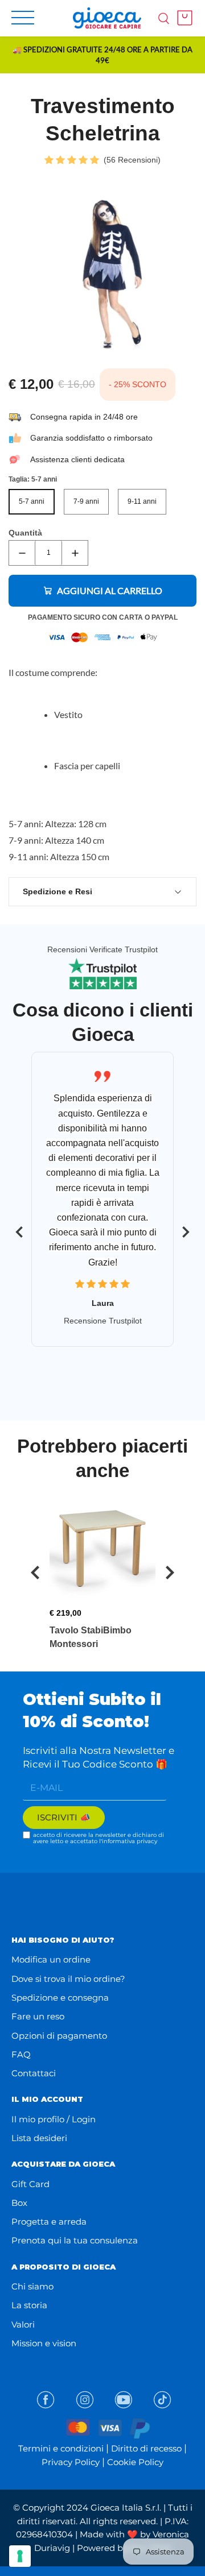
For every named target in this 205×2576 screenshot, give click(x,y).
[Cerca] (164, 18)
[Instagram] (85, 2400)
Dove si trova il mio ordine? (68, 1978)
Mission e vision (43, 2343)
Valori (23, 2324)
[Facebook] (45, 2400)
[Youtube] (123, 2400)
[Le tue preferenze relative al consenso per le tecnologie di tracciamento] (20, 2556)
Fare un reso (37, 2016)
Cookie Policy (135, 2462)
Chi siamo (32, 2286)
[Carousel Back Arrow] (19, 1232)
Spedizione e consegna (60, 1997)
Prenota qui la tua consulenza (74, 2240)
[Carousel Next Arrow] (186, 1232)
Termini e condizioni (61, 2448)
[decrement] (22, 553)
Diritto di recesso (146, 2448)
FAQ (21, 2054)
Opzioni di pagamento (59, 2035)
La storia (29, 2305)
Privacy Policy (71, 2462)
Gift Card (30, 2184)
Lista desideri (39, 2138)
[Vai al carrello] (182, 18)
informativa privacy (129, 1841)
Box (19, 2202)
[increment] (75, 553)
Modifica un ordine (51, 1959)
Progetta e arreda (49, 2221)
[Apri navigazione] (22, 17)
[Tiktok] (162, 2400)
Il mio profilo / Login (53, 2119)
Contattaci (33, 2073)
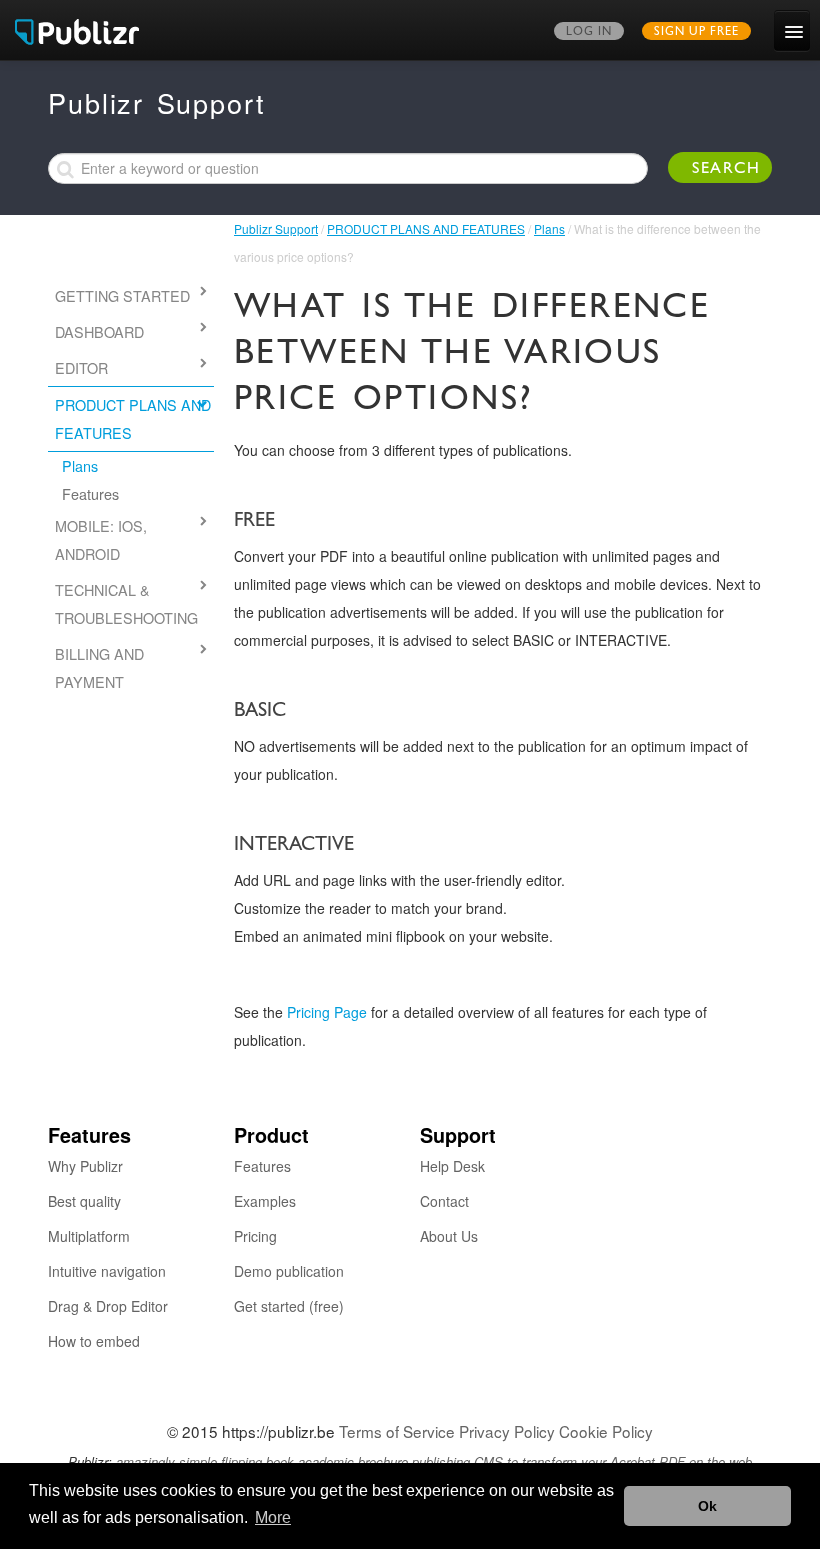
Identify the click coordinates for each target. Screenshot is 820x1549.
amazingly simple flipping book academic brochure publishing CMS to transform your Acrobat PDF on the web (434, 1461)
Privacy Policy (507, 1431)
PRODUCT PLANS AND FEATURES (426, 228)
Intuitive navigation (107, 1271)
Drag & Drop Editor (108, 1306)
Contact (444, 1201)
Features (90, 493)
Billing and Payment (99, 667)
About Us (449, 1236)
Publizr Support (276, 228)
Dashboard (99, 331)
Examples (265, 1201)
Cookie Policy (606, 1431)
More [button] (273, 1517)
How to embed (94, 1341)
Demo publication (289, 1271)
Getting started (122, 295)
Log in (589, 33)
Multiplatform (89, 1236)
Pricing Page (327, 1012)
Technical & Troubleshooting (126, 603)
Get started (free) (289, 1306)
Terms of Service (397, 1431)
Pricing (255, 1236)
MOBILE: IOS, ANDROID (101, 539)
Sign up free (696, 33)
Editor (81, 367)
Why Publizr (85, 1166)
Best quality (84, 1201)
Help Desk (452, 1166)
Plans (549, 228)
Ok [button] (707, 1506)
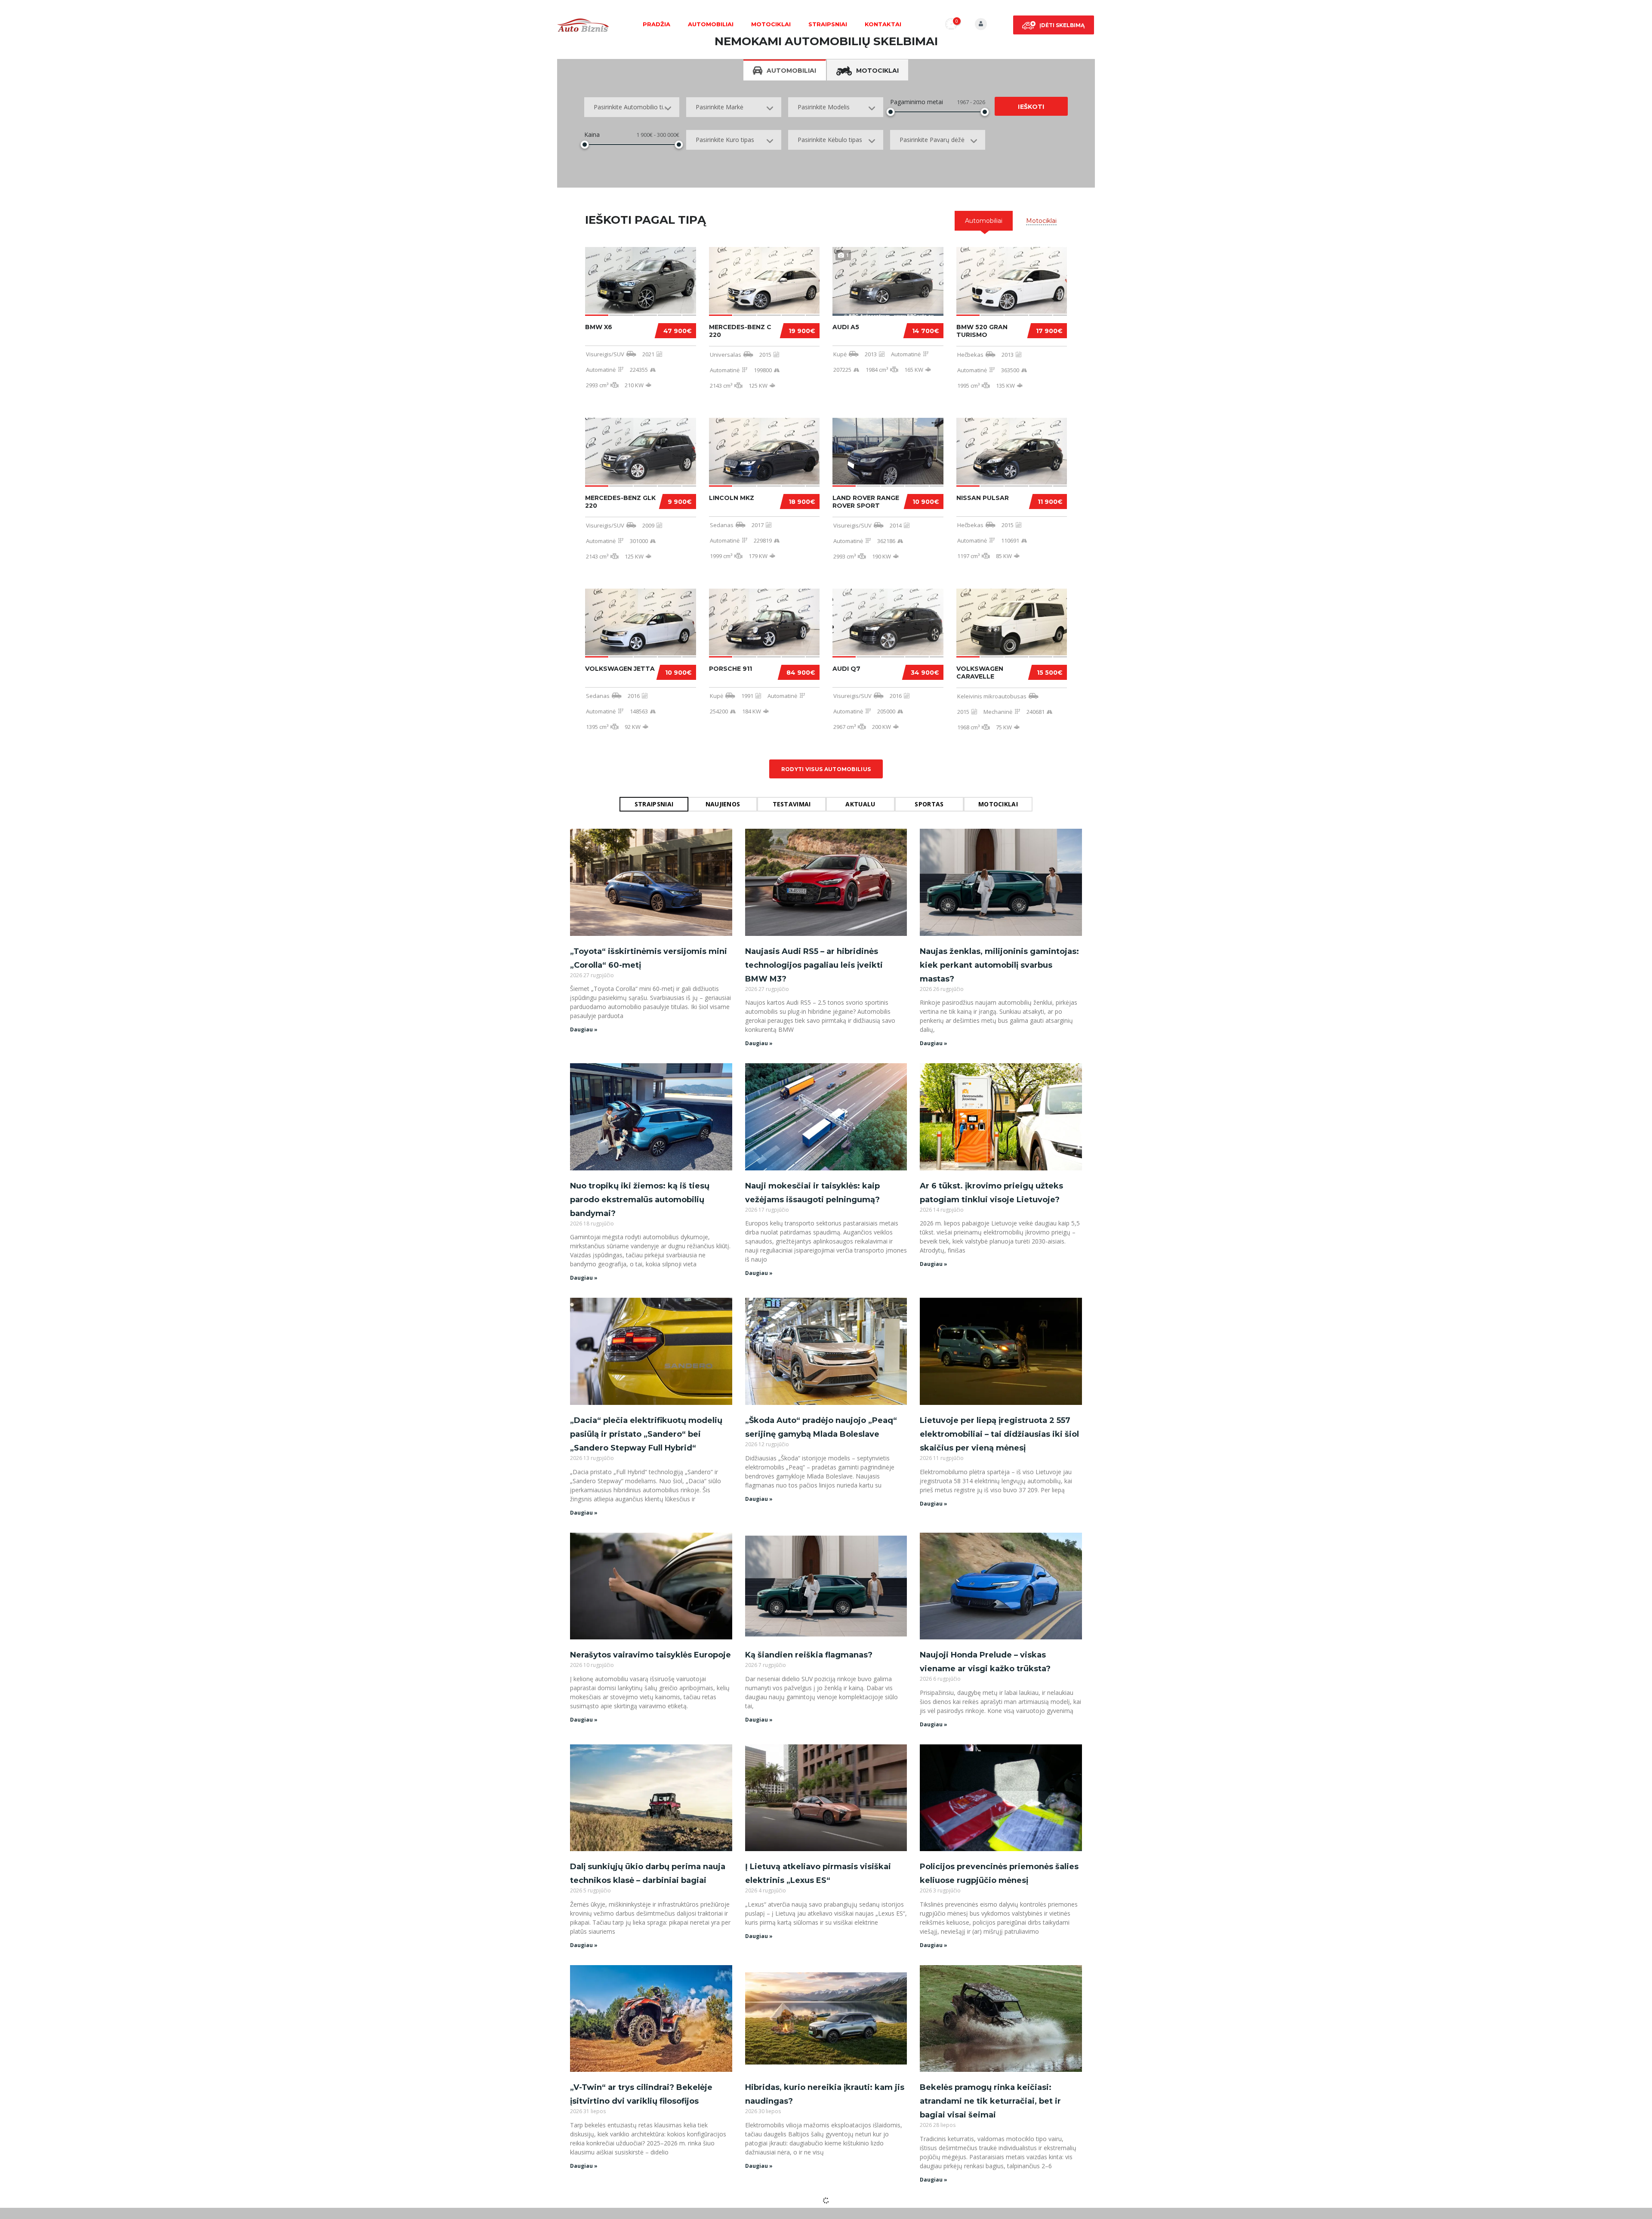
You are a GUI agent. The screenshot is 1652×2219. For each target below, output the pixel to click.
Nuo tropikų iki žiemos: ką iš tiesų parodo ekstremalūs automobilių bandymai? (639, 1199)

- _Task details_
An exact copy of all the records, free of pictures, is the expected answer.

- _Problem solution_
For every named target in this 205×2576 screenshot, give click(x,y).
[Cerca] (164, 18)
[Instagram] (85, 2400)
Dove si trova il mio ordine? (68, 1978)
Mission e vision (43, 2343)
Valori (23, 2324)
[Facebook] (45, 2400)
[Youtube] (123, 2400)
[Le tue preferenze relative al consenso per le tecnologie di tracciamento] (20, 2556)
Fare un reso (37, 2016)
Cookie Policy (135, 2462)
Chi siamo (32, 2286)
[Carousel Back Arrow] (19, 1232)
Spedizione e consegna (60, 1997)
Prenota qui la tua consulenza (74, 2240)
[Carousel Next Arrow] (186, 1232)
Termini e condizioni (61, 2448)
[decrement] (22, 553)
Diritto di recesso (146, 2448)
FAQ (21, 2054)
Opzioni di pagamento (59, 2035)
La storia (29, 2305)
Privacy Policy (71, 2462)
Gift Card (30, 2184)
Lista desideri (39, 2138)
[Vai al carrello] (182, 18)
informativa privacy (129, 1841)
Box (19, 2202)
[increment] (75, 553)
Modifica un ordine (51, 1959)
Progetta e arreda (49, 2221)
[Apri navigazione] (22, 17)
[Tiktok] (162, 2400)
Il mio profilo / Login (53, 2119)
Contattaci (33, 2073)
Identify the click coordinates for each target. Screenshot is 820x1549.
amazingly simple flipping book academic brochure publishing CMS to transform your Acrobat PDF on the web (434, 1461)
Privacy Policy (507, 1431)
PRODUCT PLANS AND FEATURES (426, 228)
Intuitive navigation (107, 1271)
Drag & Drop Editor (108, 1306)
Contact (444, 1201)
Features (90, 493)
Billing and Payment (99, 667)
About Us (449, 1236)
Publizr Support (276, 228)
Dashboard (99, 331)
Examples (265, 1201)
Cookie Policy (606, 1431)
More [button] (273, 1517)
How to embed (94, 1341)
Demo publication (289, 1271)
Getting started (122, 295)
Log in (589, 33)
Multiplatform (89, 1236)
Pricing Page (327, 1012)
Technical & Troubleshooting (126, 603)
Get started (free) (289, 1306)
Terms of Service (397, 1431)
Pricing (255, 1236)
MOBILE: IOS, ANDROID (101, 539)
Sign up free (696, 33)
Editor (81, 367)
Why Publizr (85, 1166)
Best quality (84, 1201)
Help Desk (452, 1166)
Plans (549, 228)
Ok [button] (707, 1506)
You are a GUI agent. The screenshot is 1652×2219. For each target below, output the pixel to click.
Nuo tropikų iki žiemos: ką iš tiesų parodo ekstremalūs automobilių bandymai? (639, 1199)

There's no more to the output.